▶ **Obiettivo dell'esercizio**
Prosegui la recensione dell'album “I love you” dei Management del Dolore Post-Operatorio, riprendendo subito dopo l'ultima frase riportata.

▶ **Testo fornito**
* * * * *

Management del Dolore Post-Operatorio “I love you”, recensione
“No! non mi piacciono, accidenti! Non mi piacciono”.
Ecco cosa ho pensato la prima volta che ho ascoltato i Management del dolore post operatorio. Continuavo ad osservare il press kit, i comunicati stampa ed il disco. Leggevo e rileggevo quello straordinario monicker. Geniale…si geniale. Non può non piacermi. Così, memore del fatto che nella mia vita al primo ascolto neppure i Motorhead e David Bowie mi piacquero, ho deciso di ascoltare questo I Love you per una settimana consecutiva…ora non ne posso più fare a meno.
Questo terzo album della band, infatti, raccoglie a sé esperienza e volitività (ispirata da Marco Ferreri), racchiuse in uno spirito letterario intercalato tra indie, punk rock e discrepanze sonore. Una piccola perla nascosta, forse ancora grezza e disorientata, ma senza dubbio una convincente alternativa, coraggiosa e priva di compromessi espressivi ( Il campione di sputo), ancorati a citazioni curiose e cauto ermetismo.

* * * * *

▶ **Estratto del dataset**
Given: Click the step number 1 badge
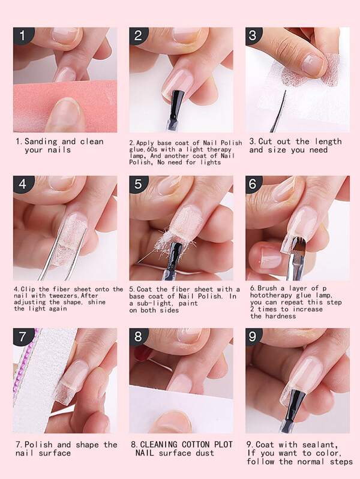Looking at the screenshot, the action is pyautogui.click(x=22, y=35).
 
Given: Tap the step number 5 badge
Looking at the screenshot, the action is pyautogui.click(x=138, y=184).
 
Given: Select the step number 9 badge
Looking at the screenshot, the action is pyautogui.click(x=253, y=337).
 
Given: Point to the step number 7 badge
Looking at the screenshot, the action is pyautogui.click(x=22, y=337).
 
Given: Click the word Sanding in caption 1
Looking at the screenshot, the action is pyautogui.click(x=41, y=141).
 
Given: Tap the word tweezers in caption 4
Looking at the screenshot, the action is pyautogui.click(x=61, y=296).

* * * * *

▶ **La risposta**
Un album surreale e folle che si offre all’ascolto mediante sviluppi armonici, che pur non sempre in linea con l’easy listening, riesce a modulare le venature poetiche di Wislava Szymborska con l’impostazione sincopata de La patria è dove si sta bene, dalla cui partitura si giunge ad una reale sinergia tra la profondità ritmica e gli sguardi crudi di testi espliciti, pronti a celarsi dietro sintomi ermetici, scomposti e fuori linea. Un’avvisaglia post punk raccontata da una originale linea vocale, soffusa, graffiata e melanconica in cui una sottile aurea “Tricarico” va a sposarsi con sentori bughiani, pronti a nascondere l’abbraccio tra un cantautorato indie e una sei corde spogliata e grezza. Una diretta ingenuità espositiva che bilancia al meglio un songwriting deflagrante, disorientato e privo di banalità.
A dimostrazione dell’arte visionaria (Scimmie) e teatralizzata (Vieni all’inferno) viene a mostrarsi l’anima punk rock dai contorni indie, che sembra riportare l’orologio indietro di due decenni. Un viaggio oscuro, posto tra le gradazioni di grigio, raccontate da Le storie che finiscono male, in cui istinti Rino Gaetano si deformano per affrontare la sei corde in battere, che sembra emergere dall’alternative italiano degli anni’90. Il brano straordinario si presenta come tra i momenti più alti del disco, al pari di Per non morire di vecchiaia, in cui il calore della bass line delimita il riff portante, pronto a sopravvivere a cambi direzionali ed intuizioni in grado di avvicinare i Punkreas degli esordi al Vasco Rossi più scomposto.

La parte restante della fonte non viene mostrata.